Love for his alma mater, and for his wife, has inspired an alumus to offer a small fortune to help the University build of a performing arts centre.
Alfred Bader, who graduated in 1945 with a BSc in engineering chemistry, is offering the University more than $10 million to develop the centre.
“I am very fond of Queen’s,” Bader told the Journal. “[The new facility] would be a good thing to have—there is no great theatre [at Queen’s], there is no performing arts centre, there is no musical hall and one could marry all these together.”
Bader’s generosity stems from his history with Queen’s. He was born in Vienna, Austria in 1924. He arrived in Canada in 1940 after escaping Nazi persecution. However, he was considered an “enemy alien” and interned at a prisoner of war camp on an island in Lake Champlain, near Montreal.
After passing all of his junior and senior matriculation exams with excellent results, he applied to McGill University. However, he was told he wasn’t going to be accepted.
“McGill’s Jewish quota was full and they told me to reapply next year,” he said. “But you know, when you are 17, a year seems like a long time.”
Bader’s application to Queen’s was accepted, so he enrolled here instead.
He said his experiences at the University changed his attitude towards Canadians.
“My opinion of Canadians when I arrived to the prisoner of war camp was that they were dishonest,” he said, explaining that he watched soldiers cut open his luggage at the camp.
“Queen’s treated me wonderfully well.” After graduating, Bader moved to Montreal for work.
His Montreal employer saw great potential in him, Bader said, and funded the continuation of his education. Bader earned his PhD in chemistry at Harvard and subsequently made his fortune in the chemical industry.
He currently lives in Milwaukee, Wisconsin.
Principal Karen Hitchcock told the Journal she thinks Bader’s offer reflects how he feels about the University.
“Ever since his days here, he has cherished the experience and now in so many ways, [he has shown] his caring,” she said.
Bader met his wife Isabel, who will celebrate her 79th birthday next week, on a ship sailing to Liverpool in 1949. He proposed to her nine days after they met.
“I have the world’s greatest wife,” he said. “She is such a wonderful person.”
Bader added he wants the performing arts centre in Kingston to be named after his wife.
“Isabel is very interested in theatre and music, and it simply makes sense,” he said. “How else can you tell a woman you love her?”
The Baders also funded the construction of the Isabel Bader Theatre at the University of Toronto, Mrs. Bader’s alma mater.
The Baders’ latest donation to Queen’s will not be their first.
In 1992, the Baders purchased and donated Herstmonceux Castle, located in East Sussex, England, to the University.
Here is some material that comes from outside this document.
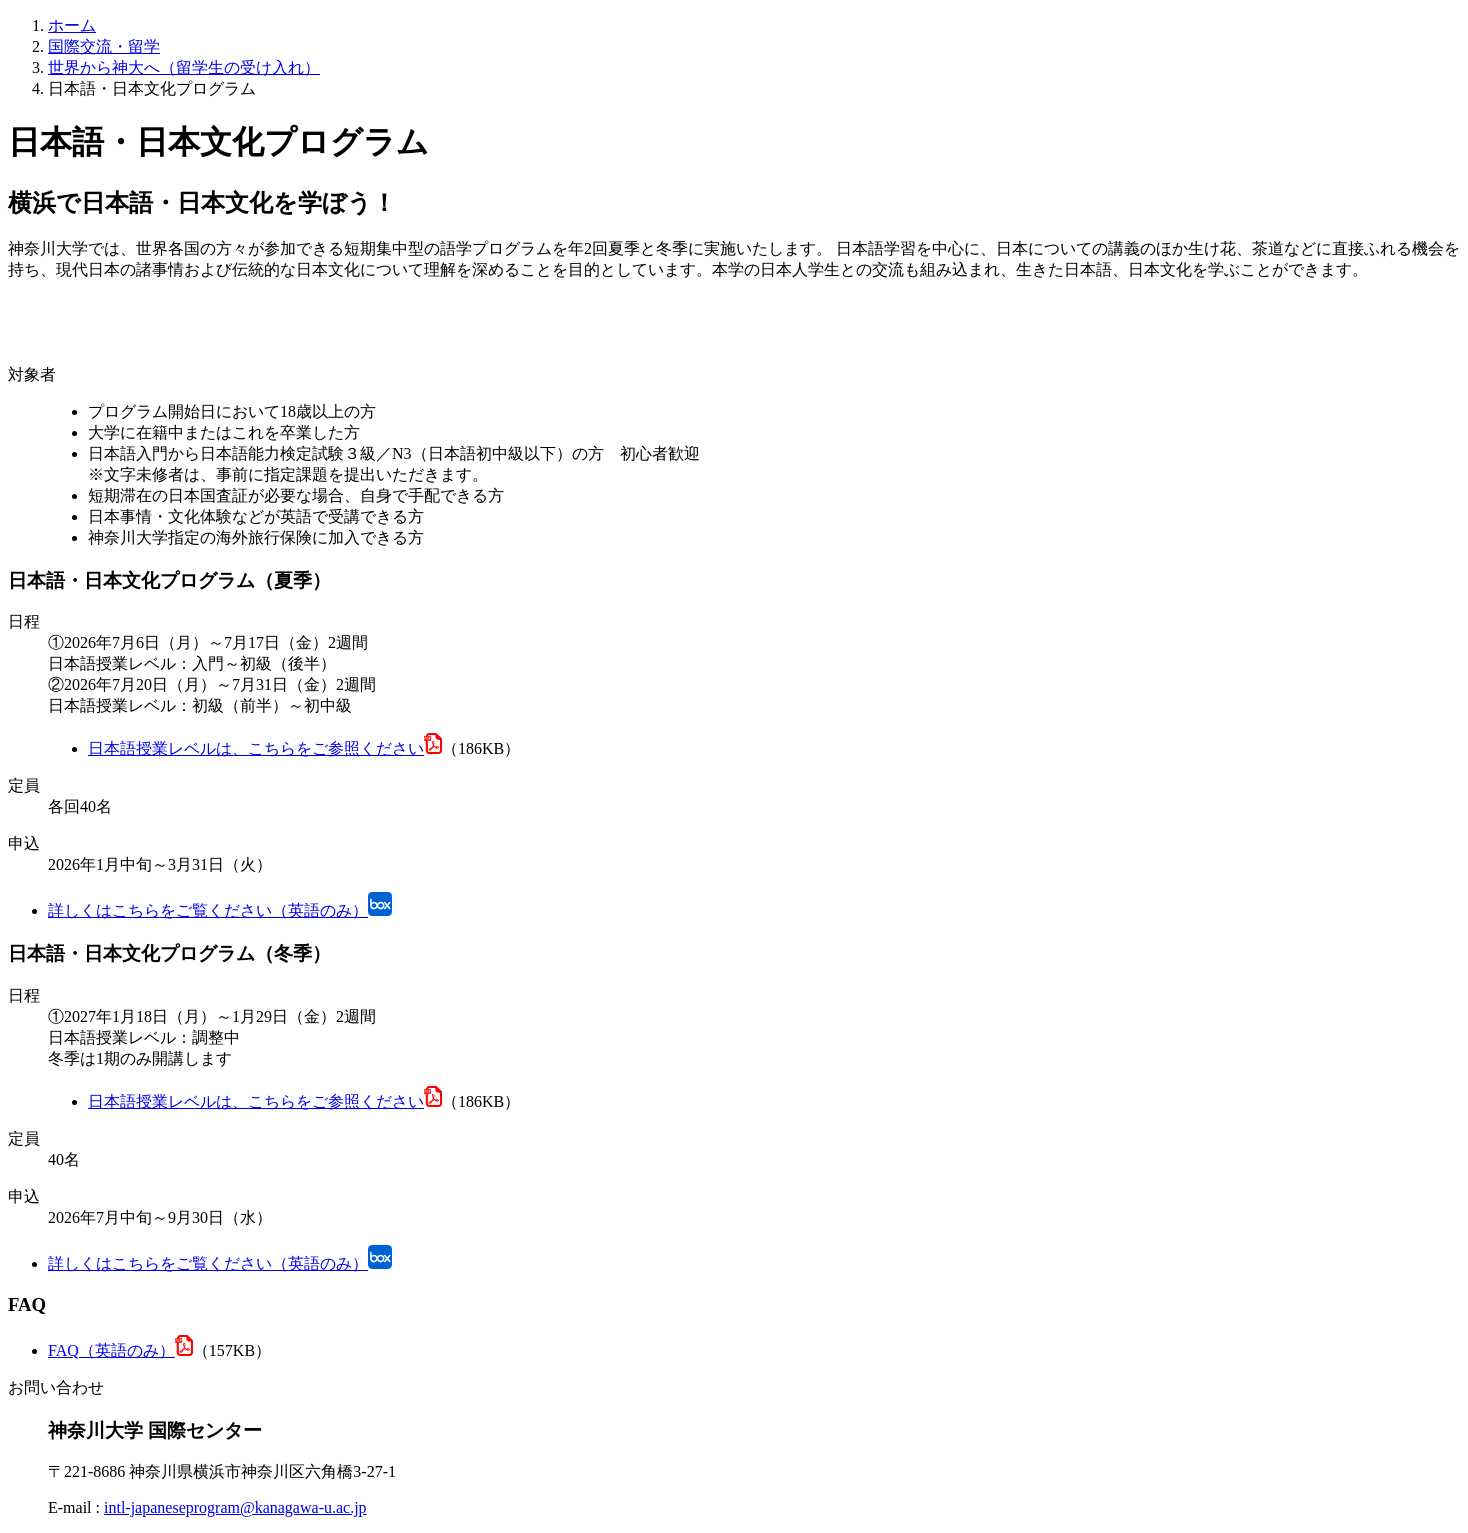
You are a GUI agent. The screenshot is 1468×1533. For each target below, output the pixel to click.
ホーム (72, 25)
It’s now used as an International Study Centre.
The Baders also donated a $10-million Rembrandt painting, Head of an Old Man in a Cap, in 2003, to the University. the painting now hangs in the Agnes Etherington Art Centre.
Judith Brown, executive director (alumni relations and annual giving), told the Journal in an e-mail that Bader established a fund in the early 1990s for the University to receive gifts as he makes them.
Once the University is ready to use those funds—in accordance with Bader’s wishes—they are moved to the appropriate project account, she said.
Hitchcock said the Baders have been very generous to the University.
“He’s giving of himself each and every time,” she said. “His enthusiasm, his creativity and his devotion to education is really the gift he gives us with each of his acts of philanthropy.
“He’s a very special man, as is Isabel, his wife.”
Bader said he will leave decisions about the centre’s design up to the University, but he would like to see it built in his lifetime.
Bader said he hopes the performing arts centre will be built where the current city-owned J.K. Tett Complex—at 370 King St. West—is situated.
“I was told that the bit of land is a beautiful bit of land, and it might become available,” he said.
It’s recently become public that the University has expressed interest in purchasing Kingston properties to expand and relocate several student services and administrative offices. These properties include the J.K. Tett Complex, as well as St. Helen’s Building located at 440 King St. West and Stone Gables, at 462 King St. West. The latter two buildings are owned by Corrections Canada.
Bader visited Kingston this past Homecoming weekend to celebrate his 60th class reunion, and said news of community-student tensions resulting from the unsanctioned Aberdeen Street party hasn’t changed his attitude towards the University.
“[The tensions] certainly don’t change my love for Queen’s,” he said. “I didn’t take part in the events and it isn’t going to affect our decision.”